時折、和歌山にいることのむずがゆさみたいなものを感じることがあります。
よく、NPO(本稿ではボランティア団体を含む広義のNPOとします)は、行政や企業では手の届かない範囲をカバーするセーフティネットの役割を担うことが期待されている、といわれます。社会の進歩とともに住民ニースは多様化・複雑化しており、法律や条令などに基づく行政施策では恩恵を受けられない方がいらっしゃる可能性があります。また、経済活動を前提とする企業の施策ではカバーできない方がいらっしゃる可能性があります。NPOは非営利で、企業ほどの利潤を追求しない組織体ゆえ、行政や企業の施策からこぼれ落ちるニーズへの対応が期待されているというのが教科書的なお話です。
それはNPOで働く身からするとよくわかります。いま急速に拡大している「こども食堂・地域食堂」はその最たるものですよね。もちろん、こども食堂や地域食堂のような存在を必要としない地域社会が望ましいのはいうまでもありませんが、現実問題、子どもだけで食事をとらざるを得ない世帯が少なくなく、地域内のつながりも薄れてきているわけで、地域の紡ぎ直しとしての「こども食堂・地域食堂」は有力な取り組みのひとつだと思います。
そんな当方には様々な相談が寄せられます。NPO支援を生業にしているわたしたちですが、いち個人の方からの相談も少なくありません。NPOは非営利組織全般を指す言葉ですが、NPOに相談すればなんでも解決してくれるんではないかという誤解にも似た期待をお持ちの方もいらっしゃるようです。

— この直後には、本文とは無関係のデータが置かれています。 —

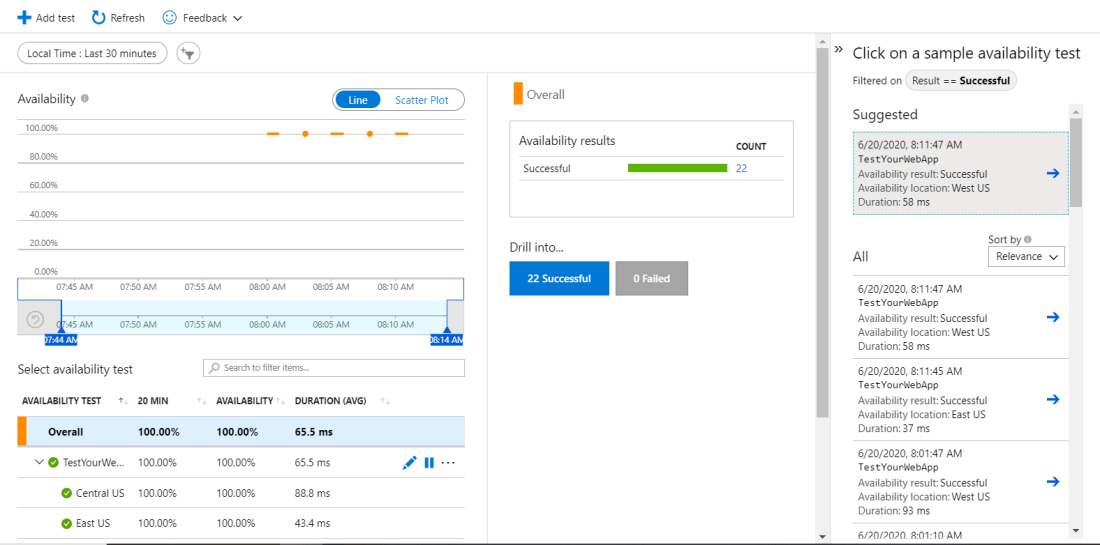1100x545 pixels.
Task: Open the Sort by Relevance dropdown
Action: tap(1026, 257)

NPOにも様々な分野があるんですけれども…。
わたしたちがもつ情報を駆使して、できるだけ近い取り組みをおこなっているNPOをご紹介したり、時には行政機関をご紹介することもあります。「あ、そこにはすでに相談したんです」といわれることもあれば「え、そんなところがあるんですか」といわれることもあり、がっかりしたり、おつなぎできたとうれしかったりします。
…が、わたしたちの持っている情報では「どもならん」相談もごくまれにあります。具体的な内容は伏せますが、結論「東京や大阪ならそんな悩みを持つ方を支援してくれる団体があるのに」ということが多いでしょうか。
仮に同じ悩みを持つ方が全国に0.01%いらっしゃるとしましょう。和歌山県民の0.01%だと80人あまりですが、全国なら1.2万人、東京なら1200人、大阪周辺なら800人くらい、同じ悩みを持つ方がいらっしゃる計算になりますよね。数十人なら事業にならなくても数百人いれば事業になりえるんですよね。
つまるところ、セーフティネットの網の目は行政・企業・NPO等の活動の成果もあって少しずつ狭くはなっているんだけれども、それでも網の目をすり抜けてしまう課題は存在しうる。そして、絶対的な規模が小さい地方では、その課題を見過ごすしかなくなってしまう実態があるわけです。わたしたちも無尽蔵に費消できるお金があれば解決可能かもしれませんが、現実的にそんなことはないわけで。
ITの力で都会と地方との格差は縮まったとされます。仕事のなかにはITの力でどこにいても同じことができるものも少なくありません。上記のようなケースでも、ITを活用してつながることもありえます。しかし「人の多さ」「お金の集まりやすさ」など絶対的な差があるなか、特に直接相対しなければならない場合ほど、「どもならん」課題が「どもできん」課題として置き去りにされてしまうことがある、という現実をつきつけられます。
こんなときに、あのネコ型ロボットが、あの星が入った7つの玉が、この世に存在しうるのならばと思うのです。